## TASK GOAL:
The answer is one number: how many lines in the data below hold "field".

[Extracted data entries]
__________________________________________________
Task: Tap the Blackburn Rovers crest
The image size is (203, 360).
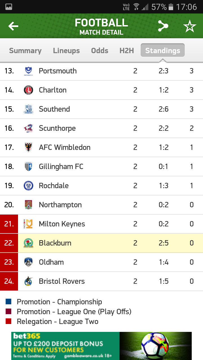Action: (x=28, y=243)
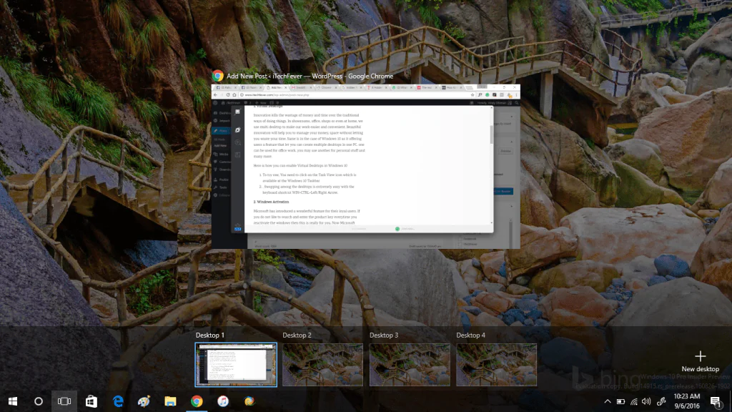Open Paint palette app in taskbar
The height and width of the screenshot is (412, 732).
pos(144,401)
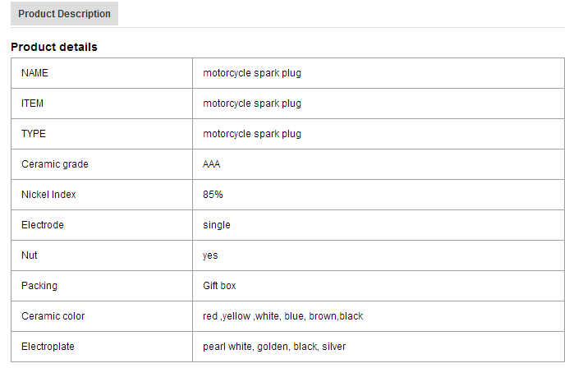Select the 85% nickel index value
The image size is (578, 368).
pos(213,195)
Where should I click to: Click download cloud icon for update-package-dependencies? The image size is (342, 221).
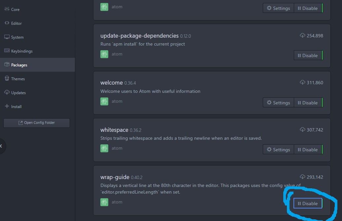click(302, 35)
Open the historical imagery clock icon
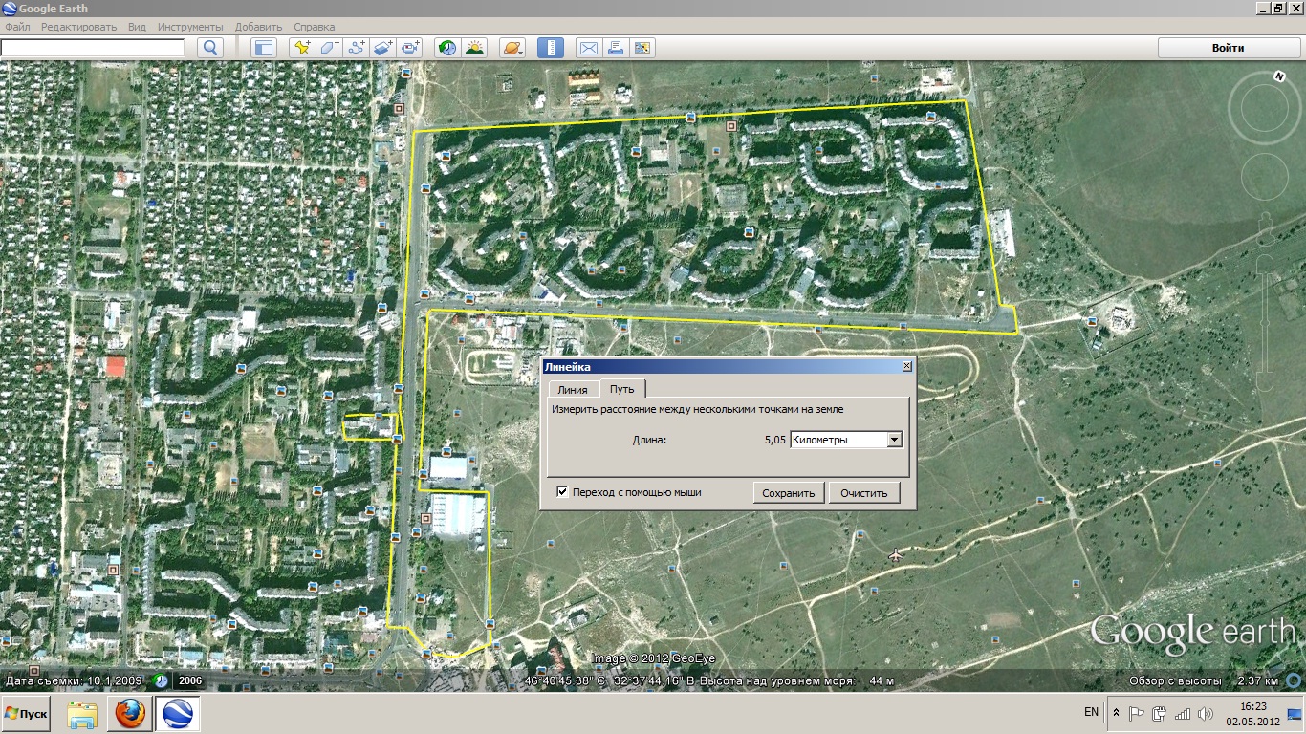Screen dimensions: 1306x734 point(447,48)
__________________________________________________
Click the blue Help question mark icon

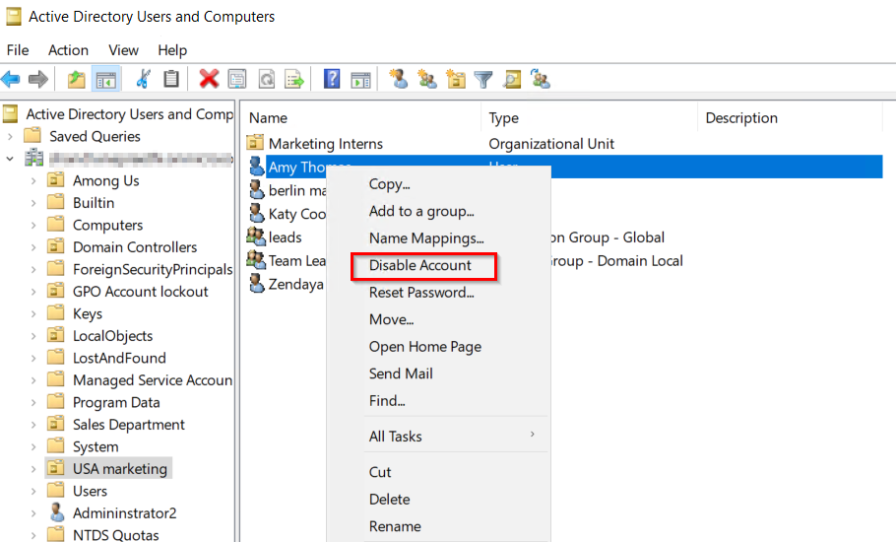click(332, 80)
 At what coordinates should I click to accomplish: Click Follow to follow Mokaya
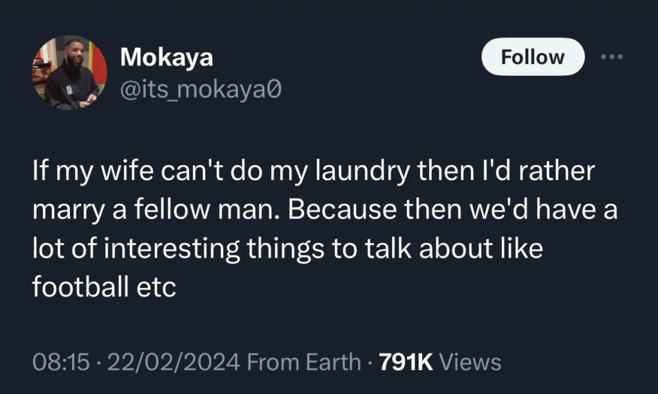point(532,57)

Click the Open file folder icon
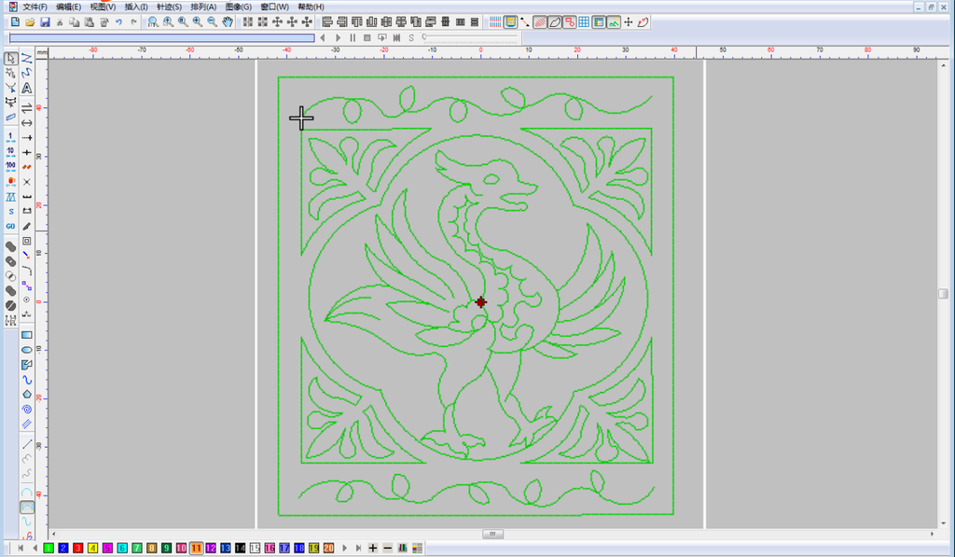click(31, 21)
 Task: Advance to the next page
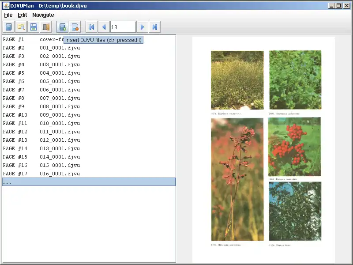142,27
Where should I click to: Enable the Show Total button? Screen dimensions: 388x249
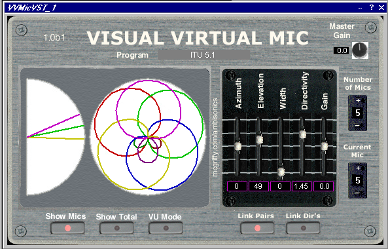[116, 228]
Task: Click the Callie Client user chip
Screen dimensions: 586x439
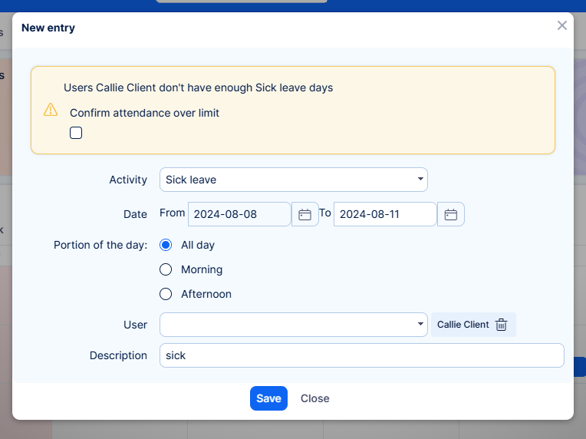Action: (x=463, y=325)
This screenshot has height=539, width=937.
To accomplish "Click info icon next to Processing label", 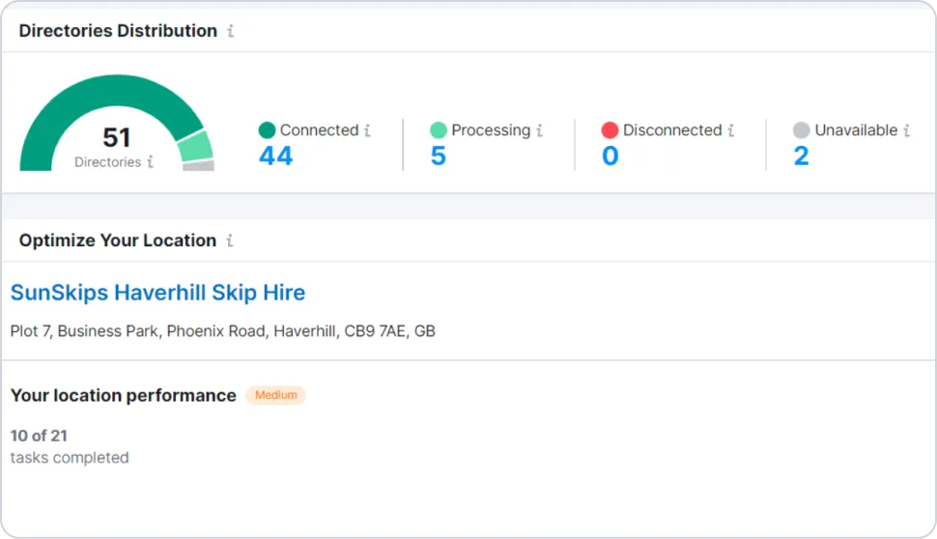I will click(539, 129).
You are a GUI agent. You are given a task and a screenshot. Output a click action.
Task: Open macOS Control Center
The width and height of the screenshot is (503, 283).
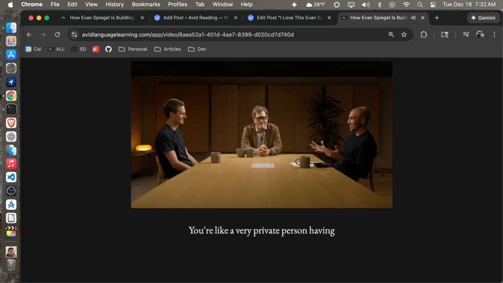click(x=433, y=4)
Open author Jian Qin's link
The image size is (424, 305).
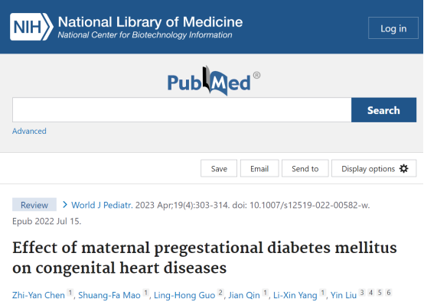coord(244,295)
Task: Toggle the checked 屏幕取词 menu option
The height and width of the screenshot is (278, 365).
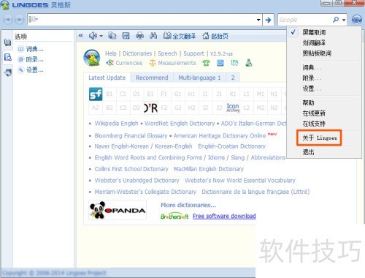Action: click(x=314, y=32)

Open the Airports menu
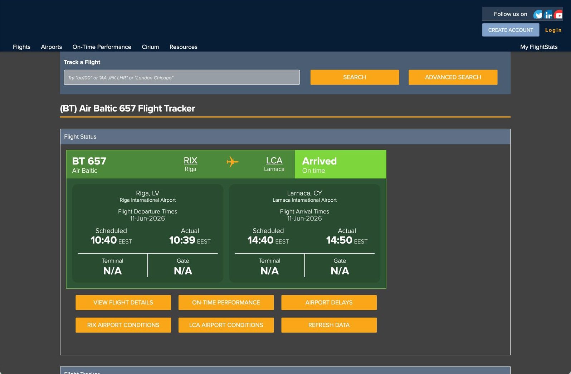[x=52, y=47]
__________________________________________________
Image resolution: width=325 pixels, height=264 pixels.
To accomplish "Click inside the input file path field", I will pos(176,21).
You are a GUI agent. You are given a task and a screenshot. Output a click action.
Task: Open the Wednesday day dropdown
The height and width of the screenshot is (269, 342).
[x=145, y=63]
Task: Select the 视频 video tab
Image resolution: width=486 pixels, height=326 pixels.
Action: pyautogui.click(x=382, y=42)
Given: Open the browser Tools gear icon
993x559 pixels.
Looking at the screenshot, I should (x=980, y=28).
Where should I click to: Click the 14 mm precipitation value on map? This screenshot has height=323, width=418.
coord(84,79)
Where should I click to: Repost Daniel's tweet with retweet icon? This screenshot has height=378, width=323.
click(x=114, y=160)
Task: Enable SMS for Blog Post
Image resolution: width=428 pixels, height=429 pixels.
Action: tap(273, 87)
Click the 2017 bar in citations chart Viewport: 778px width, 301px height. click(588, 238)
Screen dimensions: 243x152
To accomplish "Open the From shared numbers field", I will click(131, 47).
__________________________________________________
## SOLUTION FOR THIS EXERCISE:
2